MUJAO, l’organisarion qui ne s’en prend qu’à l’Algérie et aux sahraouis

Ansar Edine, MUJAO et Aqmi : Les conséquences sur l’Algérie
Les nouvelles venant du Nord du Mali tombent l’une après l’autre, là où les terroristes de différentes factions assiègent cette vaste partie, voire à quelques kilomètres des frontières algériennes. Les fous de Dieu ont pourchassé les combattants du MNLA des deux villes, Gao et Tombouctou. Ils ont instauré la Charia et détruit des mausolées qui, pourtant, faisaient la fierté du peuple malien. Un pire scénario à l’ »Afghanisatisme ». Quelles sont les conséquences sur la stabilité et la sécurité de l’Algérie ?
L’Algérie suit de plus près l’évolution inquiétante au Nord du Mali. Une zone à haut risque, d’autant que les terroristes ont réussi de se métamorphoser et ce, à quelques dizaines de kilomètres des frontières algériennes. En effet, les terroristes, au nombre de plusieurs milliers, ont assiégé les grandes villes du Nord du Mali. Un décor propre à celui qui est vécu, actuellement, à l’Afghanistan.

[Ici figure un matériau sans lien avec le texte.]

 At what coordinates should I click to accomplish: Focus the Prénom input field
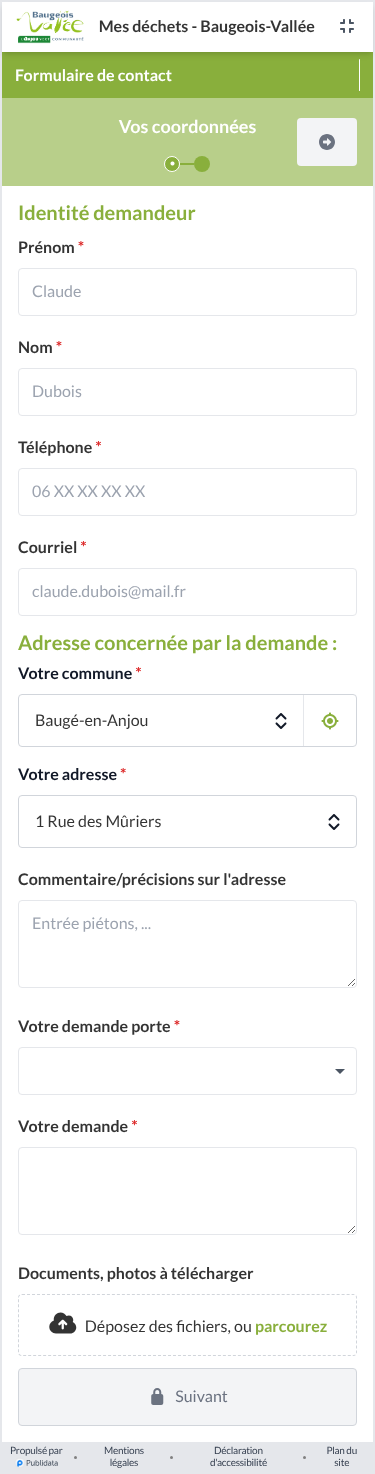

Des véhicules de type 4X4 sillonnent les rues des villes de Gao, Tombouctou, Agheloc et Kidal, appartenant à Al Qaida, Ansar Edine et Mouvement pour l’Unicité et Jihad en Afrique de l’Ouest.
Les dépassements des groupuscules terroristes ont atteint le seuil. Ils ont non seulement, installé la Charia dans toutes les villes du nord malien, mais ces fous de Dieu ont, encore plus loin, pourchassé les combattants Azawads suite à plusieurs accrochages sanglants signalés à Gao et Tombouctou.
Le MNLA qui, au départ, a réussi de contrôler ces villes après avoir traqué l’armée malienne, s’est vu à son tour, pourchassé par les salafistes armés. Un scénario dont le MNLA n’avait pas prévu, lui qui avait déjà annoncé la création de son Etat et déclaré son indépendance. Effet boomerang.
Du coup, les terroristes ont infligé des pertes colossales au MNLA. On parle déjà de la mort d’une trentaine de combattants de l’Azawad lors d’un violent accrochage à Gao, entre les terroristes du MUJAO et les rebelles du MNLA.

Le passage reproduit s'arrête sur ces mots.